Hector remembered reading how the odd mechanical temple built illegally in a cave on The Head by a small group of Bedbugs had produced bluish smoke from various openings and grilles. Someone sucked ice water up the straw of Hector’s spine.
Most people, even scientists, had no real idea why the Bedbugs should be so disdained. But then most people, even scientists who had dissected a few Bedbugs, had no idea how, or if, or
what
they ate to survive.
Hector knew. He had been told about it, and once toward the end of his career had even seen it. No, not here. Not in this dimension.

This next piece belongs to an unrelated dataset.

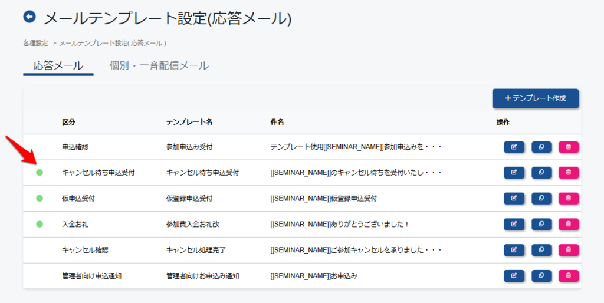Click the back arrow beside the page title
The width and height of the screenshot is (604, 303).
pyautogui.click(x=29, y=17)
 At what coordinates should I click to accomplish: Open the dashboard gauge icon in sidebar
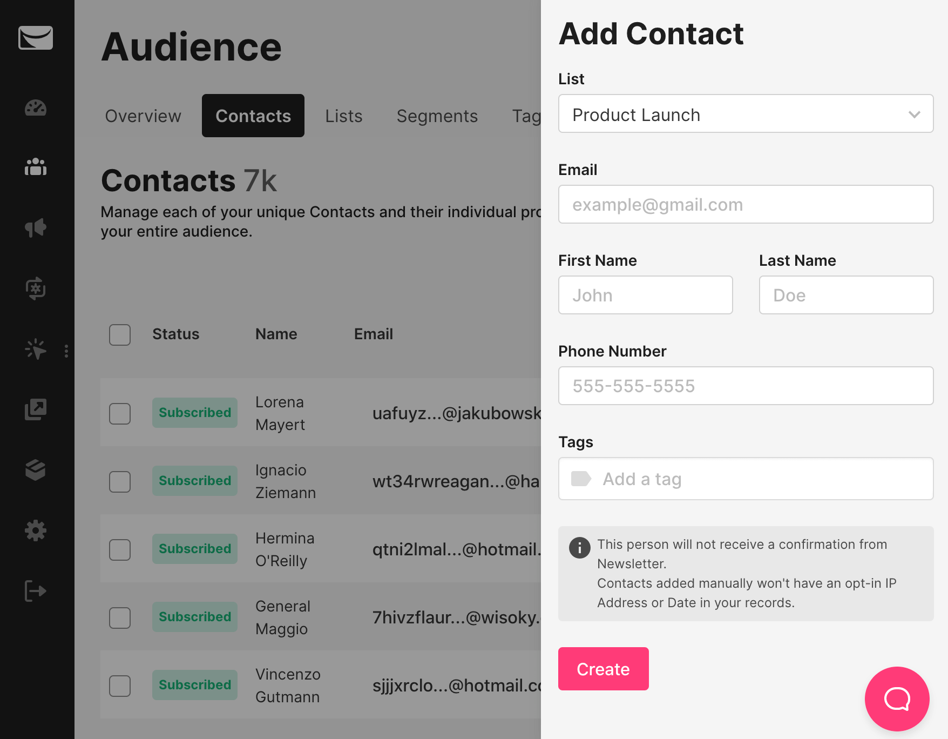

It had been in that place he had crossed over into, where the “trace-energies” of human beings such as himself were in constant woe, ranging from brooding melancholy to all-out hysterical anguish. The
screaming
…thousands, all in a wretched harmony, a unity of fear. They had begged him to take them away, would have clawed him to pieces in their desperation had they had physical limbs.
“They
feed
on us!” they told him, over and over. “Stop them! Save us! They bring us here…the Gatherers...”
Maybe his associates had learned since his dismissal where the Bedbugs had collected all these tormented souls from, to be kept penned shoulder-to-nonmaterial-shoulder in this place until
needed
, but Hector didn’t know. He ached to know and to never know.
The government was currently insistent on keeping these findings a secret. Debates were underway. Did they have a right or obligation to protect these souls, trace-energies, reincarnations or whatever they chose to call the tormented beings? They didn’t have legal jurisdiction over the world where these entities were penned and harvested. In fact, they were trespassers there, since the Bedbugs had actually artificially opened or created this great space to store their rations in.